The men of the Ampezzo Valley have kept but little that is peculiar in their dress. Men are naturally more progressive than women, and therefore less picturesque. The tide of fashion has swept them into the international monotony of coat and vest and trousers-- pretty much the same, and equally ugly, all over the world. Now and then you may see a short jacket with silver buttons, or a pair of knee-breeches; and almost all the youths wear a bunch of feathers or a tuft of chamois' hair in their soft green hats. But the women of the Ampezzo--strong, comely, with golden brown complexions, and often noble faces--are not ashamed to dress as their grandmothers did.
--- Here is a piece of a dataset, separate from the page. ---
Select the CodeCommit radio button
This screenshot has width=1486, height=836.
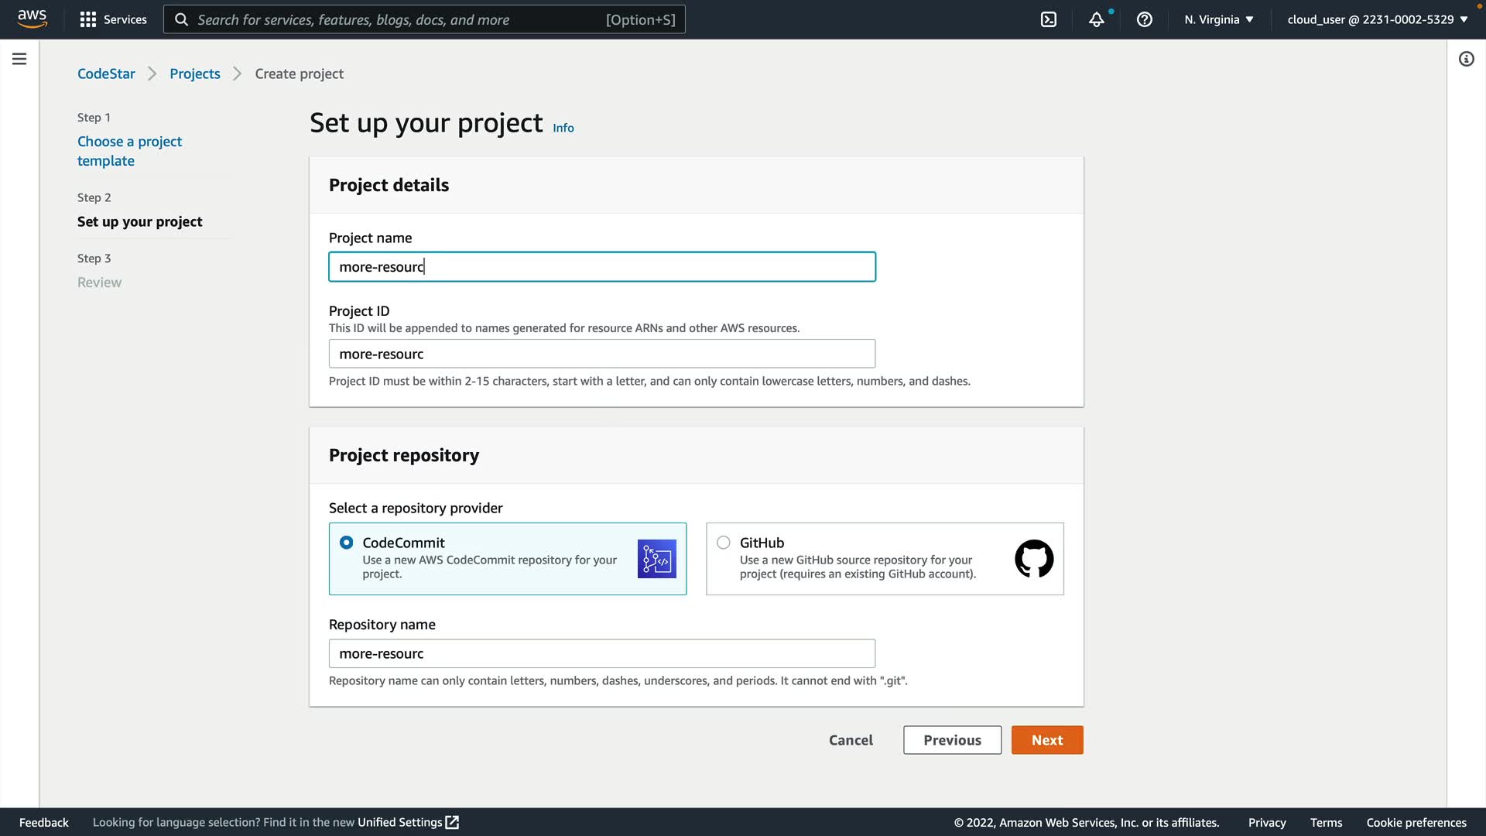(x=347, y=543)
They wear a little round black felt hat with rolled rim and two long ribbons hanging down at the back. Their hair is carefully braided and coiled, and stuck through and through with great silver pins. A black bodice, fastened with silver clasps, is covered in front with the ends of a brilliant silk kerchief, laid in many folds around the shoulders. The white shirt-sleeves are very full and fastened up above the elbow with coloured ribbon. If the weather is cool, the women wear a short black jacket, with satin yoke and high puffed sleeves. But, whatever the weather may be, they make no change in the large, full dark skirts, almost completely covered with immense silk aprons, by preference light blue. It is not a remarkably brilliant dress, compared with that which one may still see in some districts of Norway or Sweden, but upon the whole it suits the women of the Ampezzo wonderfully.
For my part, I think that when a woman has found a dress that becomes her, it is a waste of time to send to Paris for a fashion-plate.